April 28, 2025

Learn How to Get a Hard Money Loan

What Exactly Is a Hard Money Loan?

Obtaining a loan from a more traditional lender, such as a huge bank, is a painfully tedious process—and investors in fast-paced businesses cannot afford to be slow. While banks have made applying for a credit card an easy online procedure, qualifying for a mortgage can still take months.

Conventional lenders look at credit ratings, borrowing history, and debt-to-income ratios as indicators of your capacity to repay your loan. These possible concerns can be avoided with hard money. In fact, hard money lenders are less concerned about your ability to repay the loan.

They are more concerned with the collateral, which they can seize and sell if they are unable to repay the loan. Hard money loans feature higher interest rates and are viewed as a short-term option between financing construction and a long-term mortgage; as a result, hard money loans are also known as swing loans or bridge loans.

How to Apply for a Hard Money Loan

Save money aside for a down payment.

The majority of hard lenders will not lend you the total cash required to fund a project.
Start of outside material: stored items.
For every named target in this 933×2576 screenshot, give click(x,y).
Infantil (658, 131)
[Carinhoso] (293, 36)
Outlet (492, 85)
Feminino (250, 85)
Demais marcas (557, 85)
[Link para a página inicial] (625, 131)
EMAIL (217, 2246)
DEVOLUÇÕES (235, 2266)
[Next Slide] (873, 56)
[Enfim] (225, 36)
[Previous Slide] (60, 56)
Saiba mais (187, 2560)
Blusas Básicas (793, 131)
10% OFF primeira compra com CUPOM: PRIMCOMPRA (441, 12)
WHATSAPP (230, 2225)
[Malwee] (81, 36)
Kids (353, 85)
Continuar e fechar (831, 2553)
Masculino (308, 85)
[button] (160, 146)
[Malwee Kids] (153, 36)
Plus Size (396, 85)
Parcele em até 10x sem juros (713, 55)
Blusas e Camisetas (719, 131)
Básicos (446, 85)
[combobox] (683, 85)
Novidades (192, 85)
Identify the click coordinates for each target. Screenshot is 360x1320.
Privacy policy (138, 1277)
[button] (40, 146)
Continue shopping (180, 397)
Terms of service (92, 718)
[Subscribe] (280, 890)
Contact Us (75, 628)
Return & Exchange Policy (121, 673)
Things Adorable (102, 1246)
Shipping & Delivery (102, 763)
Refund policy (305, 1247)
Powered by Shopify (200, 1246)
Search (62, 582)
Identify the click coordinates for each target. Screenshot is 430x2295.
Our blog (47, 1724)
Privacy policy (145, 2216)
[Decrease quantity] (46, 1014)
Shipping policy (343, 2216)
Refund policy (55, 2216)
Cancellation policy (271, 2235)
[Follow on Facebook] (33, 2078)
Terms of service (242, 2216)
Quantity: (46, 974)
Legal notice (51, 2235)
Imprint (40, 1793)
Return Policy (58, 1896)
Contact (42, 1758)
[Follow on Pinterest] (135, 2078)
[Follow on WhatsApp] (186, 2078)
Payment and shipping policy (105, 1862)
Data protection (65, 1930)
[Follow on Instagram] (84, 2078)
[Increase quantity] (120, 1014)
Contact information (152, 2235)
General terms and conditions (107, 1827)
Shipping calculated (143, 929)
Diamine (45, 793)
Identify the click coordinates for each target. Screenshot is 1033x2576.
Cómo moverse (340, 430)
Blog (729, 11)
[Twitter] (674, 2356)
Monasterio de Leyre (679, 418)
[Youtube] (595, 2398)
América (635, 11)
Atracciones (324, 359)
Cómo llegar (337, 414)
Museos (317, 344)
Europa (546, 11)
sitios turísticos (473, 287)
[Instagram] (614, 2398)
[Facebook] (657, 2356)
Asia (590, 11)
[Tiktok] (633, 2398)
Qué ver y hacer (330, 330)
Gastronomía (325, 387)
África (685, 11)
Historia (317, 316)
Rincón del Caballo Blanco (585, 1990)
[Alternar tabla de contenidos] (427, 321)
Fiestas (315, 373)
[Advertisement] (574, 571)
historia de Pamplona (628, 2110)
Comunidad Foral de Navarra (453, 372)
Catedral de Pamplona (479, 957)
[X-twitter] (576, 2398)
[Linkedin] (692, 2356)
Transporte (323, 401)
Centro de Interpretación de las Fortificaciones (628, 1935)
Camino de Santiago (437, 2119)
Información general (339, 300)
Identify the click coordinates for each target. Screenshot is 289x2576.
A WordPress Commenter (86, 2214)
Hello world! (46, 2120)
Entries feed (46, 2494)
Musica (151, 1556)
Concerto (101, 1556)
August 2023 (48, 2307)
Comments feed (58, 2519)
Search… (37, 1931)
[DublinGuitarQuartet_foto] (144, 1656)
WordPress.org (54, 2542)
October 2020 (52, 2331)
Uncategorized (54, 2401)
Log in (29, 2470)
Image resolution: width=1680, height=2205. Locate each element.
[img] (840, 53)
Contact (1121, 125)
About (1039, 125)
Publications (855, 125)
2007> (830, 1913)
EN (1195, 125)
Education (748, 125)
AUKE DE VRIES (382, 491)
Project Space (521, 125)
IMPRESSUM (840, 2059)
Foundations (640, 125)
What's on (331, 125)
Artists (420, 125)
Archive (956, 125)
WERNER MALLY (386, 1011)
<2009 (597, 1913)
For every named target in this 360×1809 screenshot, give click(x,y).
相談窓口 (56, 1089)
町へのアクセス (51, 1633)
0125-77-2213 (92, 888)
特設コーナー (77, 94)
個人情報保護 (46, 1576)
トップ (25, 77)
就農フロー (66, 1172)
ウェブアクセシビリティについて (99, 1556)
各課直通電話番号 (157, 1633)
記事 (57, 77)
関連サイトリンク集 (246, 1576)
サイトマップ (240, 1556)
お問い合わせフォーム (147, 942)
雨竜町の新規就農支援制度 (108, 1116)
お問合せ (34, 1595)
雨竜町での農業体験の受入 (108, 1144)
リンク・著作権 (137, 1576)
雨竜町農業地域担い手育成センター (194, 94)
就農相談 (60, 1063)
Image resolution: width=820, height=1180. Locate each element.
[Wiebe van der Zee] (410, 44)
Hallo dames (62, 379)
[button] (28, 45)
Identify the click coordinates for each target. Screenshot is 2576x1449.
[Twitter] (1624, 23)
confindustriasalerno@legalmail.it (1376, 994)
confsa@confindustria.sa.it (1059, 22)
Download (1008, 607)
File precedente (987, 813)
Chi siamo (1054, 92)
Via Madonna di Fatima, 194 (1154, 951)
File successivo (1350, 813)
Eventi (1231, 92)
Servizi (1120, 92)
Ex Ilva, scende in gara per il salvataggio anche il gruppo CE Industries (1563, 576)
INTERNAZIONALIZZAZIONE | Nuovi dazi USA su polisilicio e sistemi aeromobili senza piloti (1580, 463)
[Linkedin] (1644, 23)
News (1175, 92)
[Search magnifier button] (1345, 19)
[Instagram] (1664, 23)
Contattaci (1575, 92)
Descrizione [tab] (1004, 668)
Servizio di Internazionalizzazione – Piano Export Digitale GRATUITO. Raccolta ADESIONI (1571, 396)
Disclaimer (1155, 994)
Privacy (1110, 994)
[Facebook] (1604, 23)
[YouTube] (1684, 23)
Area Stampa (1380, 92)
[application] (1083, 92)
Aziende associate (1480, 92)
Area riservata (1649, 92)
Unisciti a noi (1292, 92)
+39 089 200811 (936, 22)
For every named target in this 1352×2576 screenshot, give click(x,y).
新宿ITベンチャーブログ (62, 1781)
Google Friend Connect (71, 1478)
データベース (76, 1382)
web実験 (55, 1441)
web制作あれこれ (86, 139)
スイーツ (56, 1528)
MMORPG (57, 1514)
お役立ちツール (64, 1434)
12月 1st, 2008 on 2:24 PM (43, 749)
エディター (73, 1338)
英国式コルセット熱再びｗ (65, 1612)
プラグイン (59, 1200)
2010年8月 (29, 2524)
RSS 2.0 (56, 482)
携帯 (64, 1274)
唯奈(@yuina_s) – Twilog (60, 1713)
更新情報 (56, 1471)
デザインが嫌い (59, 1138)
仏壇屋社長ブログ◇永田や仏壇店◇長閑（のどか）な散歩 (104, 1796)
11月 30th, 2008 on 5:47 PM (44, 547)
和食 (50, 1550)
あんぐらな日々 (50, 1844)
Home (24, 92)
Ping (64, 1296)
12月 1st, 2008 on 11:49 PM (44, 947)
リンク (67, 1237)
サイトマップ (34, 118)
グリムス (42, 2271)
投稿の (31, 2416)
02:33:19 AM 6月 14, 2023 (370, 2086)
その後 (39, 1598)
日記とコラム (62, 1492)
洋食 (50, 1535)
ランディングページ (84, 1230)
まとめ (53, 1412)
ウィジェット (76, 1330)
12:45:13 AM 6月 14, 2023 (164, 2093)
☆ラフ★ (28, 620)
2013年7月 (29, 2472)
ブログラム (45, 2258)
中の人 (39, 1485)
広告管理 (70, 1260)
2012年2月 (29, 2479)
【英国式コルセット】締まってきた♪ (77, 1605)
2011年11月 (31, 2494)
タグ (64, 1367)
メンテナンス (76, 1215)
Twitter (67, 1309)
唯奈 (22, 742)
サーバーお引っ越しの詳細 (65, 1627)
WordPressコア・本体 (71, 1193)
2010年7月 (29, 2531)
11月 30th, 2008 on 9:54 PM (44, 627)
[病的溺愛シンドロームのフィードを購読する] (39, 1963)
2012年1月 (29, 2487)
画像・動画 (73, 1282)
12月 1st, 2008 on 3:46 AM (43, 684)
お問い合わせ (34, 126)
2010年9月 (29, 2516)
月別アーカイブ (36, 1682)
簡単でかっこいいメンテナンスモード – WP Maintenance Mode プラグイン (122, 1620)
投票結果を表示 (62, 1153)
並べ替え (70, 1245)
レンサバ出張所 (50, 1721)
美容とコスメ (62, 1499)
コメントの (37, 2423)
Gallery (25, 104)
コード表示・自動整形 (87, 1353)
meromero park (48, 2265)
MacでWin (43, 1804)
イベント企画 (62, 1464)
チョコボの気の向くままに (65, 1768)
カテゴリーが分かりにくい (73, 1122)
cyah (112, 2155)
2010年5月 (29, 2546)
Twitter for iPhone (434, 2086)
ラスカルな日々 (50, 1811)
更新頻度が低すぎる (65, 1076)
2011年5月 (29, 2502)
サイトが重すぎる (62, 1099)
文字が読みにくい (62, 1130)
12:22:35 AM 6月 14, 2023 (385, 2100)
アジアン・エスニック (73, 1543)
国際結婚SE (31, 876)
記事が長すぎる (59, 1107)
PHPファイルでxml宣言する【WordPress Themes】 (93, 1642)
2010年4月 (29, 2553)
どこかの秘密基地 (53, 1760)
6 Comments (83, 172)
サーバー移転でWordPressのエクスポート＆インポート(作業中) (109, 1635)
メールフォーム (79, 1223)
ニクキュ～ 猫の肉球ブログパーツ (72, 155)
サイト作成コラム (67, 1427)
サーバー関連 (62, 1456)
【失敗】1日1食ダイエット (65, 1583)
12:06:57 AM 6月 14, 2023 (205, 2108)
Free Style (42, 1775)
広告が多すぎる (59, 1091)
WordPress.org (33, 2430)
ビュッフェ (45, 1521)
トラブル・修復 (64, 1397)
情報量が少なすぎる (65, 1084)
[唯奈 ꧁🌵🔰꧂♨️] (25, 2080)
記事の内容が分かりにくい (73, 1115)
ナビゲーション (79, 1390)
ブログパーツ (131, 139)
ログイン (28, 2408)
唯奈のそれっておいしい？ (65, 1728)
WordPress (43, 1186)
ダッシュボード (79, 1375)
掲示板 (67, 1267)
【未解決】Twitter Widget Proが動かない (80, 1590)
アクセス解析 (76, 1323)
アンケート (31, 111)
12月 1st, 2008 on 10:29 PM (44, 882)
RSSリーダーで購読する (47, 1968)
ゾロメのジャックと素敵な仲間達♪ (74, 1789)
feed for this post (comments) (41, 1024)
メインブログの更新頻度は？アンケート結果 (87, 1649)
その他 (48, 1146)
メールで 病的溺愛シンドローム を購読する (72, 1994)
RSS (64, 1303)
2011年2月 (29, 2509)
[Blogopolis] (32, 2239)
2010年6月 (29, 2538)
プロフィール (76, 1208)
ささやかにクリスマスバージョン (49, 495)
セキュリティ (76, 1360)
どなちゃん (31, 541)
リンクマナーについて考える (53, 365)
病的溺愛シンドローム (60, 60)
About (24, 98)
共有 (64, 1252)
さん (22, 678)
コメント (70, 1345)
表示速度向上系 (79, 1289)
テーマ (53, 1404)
To reduce their risk, they will instead employ a formula known as loan to value (LTV). The LVT is essentially the loan-to-value ratio of the property.

The LTV is 70% if you need to borrow $700,000 to finance a $1 million apartment development. Most lenders, it turns out, don’t want to go much deeper than 70%, though they will cover at least 60%.

If you require more, they will frequently require additional collateral as security and will only provide the loan if they can place a lien on another piece of property you own. In the case of a hard money loan, you should have roughly 30% of the property covered in cash.

Whilst there are other methods for accessing that cash, one of the simplest is just to have it in the bank, built up via savings. This will increase the attraction of your project to vendors and minimize the need for them to issue liens on additional properties you own.